-- Übungsziel --
Wandle die nachstehenden Datensätze vollständig in eine JSON-Liste von Zeichenketten um, mit genau einem Eintrag pro Zeile. Leerzeilen werden dabei nicht übernommen.

Datensätze
------------------------------------------------------------------------

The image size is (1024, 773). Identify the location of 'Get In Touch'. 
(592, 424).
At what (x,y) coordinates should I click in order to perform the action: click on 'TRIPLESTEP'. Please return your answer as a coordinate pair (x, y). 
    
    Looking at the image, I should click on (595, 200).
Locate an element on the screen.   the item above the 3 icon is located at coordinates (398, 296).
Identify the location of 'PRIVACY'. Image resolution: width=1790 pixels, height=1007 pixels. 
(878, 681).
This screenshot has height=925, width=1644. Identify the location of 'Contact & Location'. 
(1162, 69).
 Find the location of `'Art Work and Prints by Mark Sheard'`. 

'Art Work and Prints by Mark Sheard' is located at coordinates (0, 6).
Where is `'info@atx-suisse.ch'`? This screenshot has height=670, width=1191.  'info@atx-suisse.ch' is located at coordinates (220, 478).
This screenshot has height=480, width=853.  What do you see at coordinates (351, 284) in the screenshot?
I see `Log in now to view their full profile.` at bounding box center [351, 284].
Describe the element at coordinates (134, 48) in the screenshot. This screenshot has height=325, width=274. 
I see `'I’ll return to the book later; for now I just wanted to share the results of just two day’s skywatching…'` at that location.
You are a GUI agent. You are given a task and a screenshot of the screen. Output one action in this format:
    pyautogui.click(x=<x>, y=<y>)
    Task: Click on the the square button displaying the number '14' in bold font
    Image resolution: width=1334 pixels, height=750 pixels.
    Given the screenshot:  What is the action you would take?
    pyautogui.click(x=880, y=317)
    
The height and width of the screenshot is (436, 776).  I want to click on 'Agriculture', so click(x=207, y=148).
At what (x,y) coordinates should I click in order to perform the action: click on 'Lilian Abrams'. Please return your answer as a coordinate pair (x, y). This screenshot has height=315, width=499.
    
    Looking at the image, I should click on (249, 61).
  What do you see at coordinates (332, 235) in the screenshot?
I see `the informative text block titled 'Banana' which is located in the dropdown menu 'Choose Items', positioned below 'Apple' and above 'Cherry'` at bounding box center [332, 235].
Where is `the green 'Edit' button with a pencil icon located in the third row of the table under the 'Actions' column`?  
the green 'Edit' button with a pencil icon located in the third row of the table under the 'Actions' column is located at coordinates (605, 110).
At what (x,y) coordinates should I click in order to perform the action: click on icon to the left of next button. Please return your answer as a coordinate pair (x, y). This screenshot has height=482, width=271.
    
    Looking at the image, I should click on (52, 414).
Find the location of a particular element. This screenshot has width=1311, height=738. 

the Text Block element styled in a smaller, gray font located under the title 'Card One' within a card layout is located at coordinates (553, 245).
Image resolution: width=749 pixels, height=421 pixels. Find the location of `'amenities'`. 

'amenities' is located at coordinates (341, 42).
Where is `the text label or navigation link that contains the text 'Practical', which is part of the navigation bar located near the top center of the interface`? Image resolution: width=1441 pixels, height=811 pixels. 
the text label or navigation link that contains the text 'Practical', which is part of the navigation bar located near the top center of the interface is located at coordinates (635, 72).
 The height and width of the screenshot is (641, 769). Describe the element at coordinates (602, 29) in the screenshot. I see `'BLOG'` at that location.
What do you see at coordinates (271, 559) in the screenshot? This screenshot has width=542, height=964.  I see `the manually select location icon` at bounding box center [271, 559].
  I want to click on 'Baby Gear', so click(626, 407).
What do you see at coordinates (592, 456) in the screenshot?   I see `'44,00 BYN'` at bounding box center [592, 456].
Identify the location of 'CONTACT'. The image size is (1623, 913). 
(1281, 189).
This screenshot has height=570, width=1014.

------------------------------------------------------------------------

-- Bearbeitete Aufgabe --
[
  "The image size is (1024, 773). Identify the location of 'Get In Touch'. ",
  "(592, 424).",
  "At what (x,y) coordinates should I click in order to perform the action: click on 'TRIPLESTEP'. Please return your answer as a coordinate pair (x, y). ",
  "    Looking at the image, I should click on (595, 200).",
  "Locate an element on the screen.   the item above the 3 icon is located at coordinates (398, 296).",
  "Identify the location of 'PRIVACY'. Image resolution: width=1790 pixels, height=1007 pixels. ",
  "(878, 681).",
  "This screenshot has height=925, width=1644. Identify the location of 'Contact & Location'. ",
  "(1162, 69).",
  " Find the location of `'Art Work and Prints by Mark Sheard'`. ",
  "'Art Work and Prints by Mark Sheard' is located at coordinates (0, 6).",
  "Where is `'info@atx-suisse.ch'`? This screenshot has height=670, width=1191.  'info@atx-suisse.ch' is located at coordinates (220, 478).",
  "This screenshot has height=480, width=853.  What do you see at coordinates (351, 284) in the screenshot?",
  "I see `Log in now to view their full profile.` at bounding box center [351, 284].",
  "Describe the element at coordinates (134, 48) in the screenshot. This screenshot has height=325, width=274. ",
  "I see `'I’ll return to the book later; for now I just wanted to share the results of just two day’s skywatching…'` at that location.",
  "You are a GUI agent. You are given a task and a screenshot of the screen. Output one action in this format:",
  "    pyautogui.click(x=<x>, y=<y>)",
  "    Task: Click on the the square button displaying the number '14' in bold font",
  "    Image resolution: width=1334 pixels, height=750 pixels.",
  "    Given the screenshot:  What is the action you would take?",
  "    pyautogui.click(x=880, y=317)",
  "The height and width of the screenshot is (436, 776).  I want to click on 'Agriculture', so click(x=207, y=148).",
  "At what (x,y) coordinates should I click in order to perform the action: click on 'Lilian Abrams'. Please return your answer as a coordinate pair (x, y). This screenshot has height=315, width=499.",
  "    Looking at the image, I should click on (249, 61).",
  "  What do you see at coordinates (332, 235) in the screenshot?",
  "I see `the informative text block titled 'Banana' which is located in the dropdown menu 'Choose Items', positioned below 'Apple' and above 'Cherry'` at bounding box center [332, 235].",
  "Where is `the green 'Edit' button with a pencil icon located in the third row of the table under the 'Actions' column`?  ",
  "the green 'Edit' button with a pencil icon located in the third row of the table under the 'Actions' column is located at coordinates (605, 110).",
  "At what (x,y) coordinates should I click in order to perform the action: click on icon to the left of next button. Please return your answer as a coordinate pair (x, y). This screenshot has height=482, width=271.",
  "    Looking at the image, I should click on (52, 414).",
  "Find the location of a particular element. This screenshot has width=1311, height=738. ",
  "the Text Block element styled in a smaller, gray font located under the title 'Card One' within a card layout is located at coordinates (553, 245).",
  "Image resolution: width=749 pixels, height=421 pixels. Find the location of `'amenities'`. ",
  "'amenities' is located at coordinates (341, 42).",
  "Where is `the text label or navigation link that contains the text 'Practical', which is part of the navigation bar located near the top center of the interface`? Image resolution: width=1441 pixels, height=811 pixels. ",
  "the text label or navigation link that contains the text 'Practical', which is part of the navigation bar located near the top center of the interface is located at coordinates (635, 72).",
  " The height and width of the screenshot is (641, 769). Describe the element at coordinates (602, 29) in the screenshot. I see `'BLOG'` at that location.",
  "What do you see at coordinates (271, 559) in the screenshot? This screenshot has width=542, height=964.  I see `the manually select location icon` at bounding box center [271, 559].",
  "  I want to click on 'Baby Gear', so click(626, 407).",
  "What do you see at coordinates (592, 456) in the screenshot?   I see `'44,00 BYN'` at bounding box center [592, 456].",
  "Identify the location of 'CONTACT'. The image size is (1623, 913). ",
  "(1281, 189).",
  "This screenshot has height=570, width=1014."
]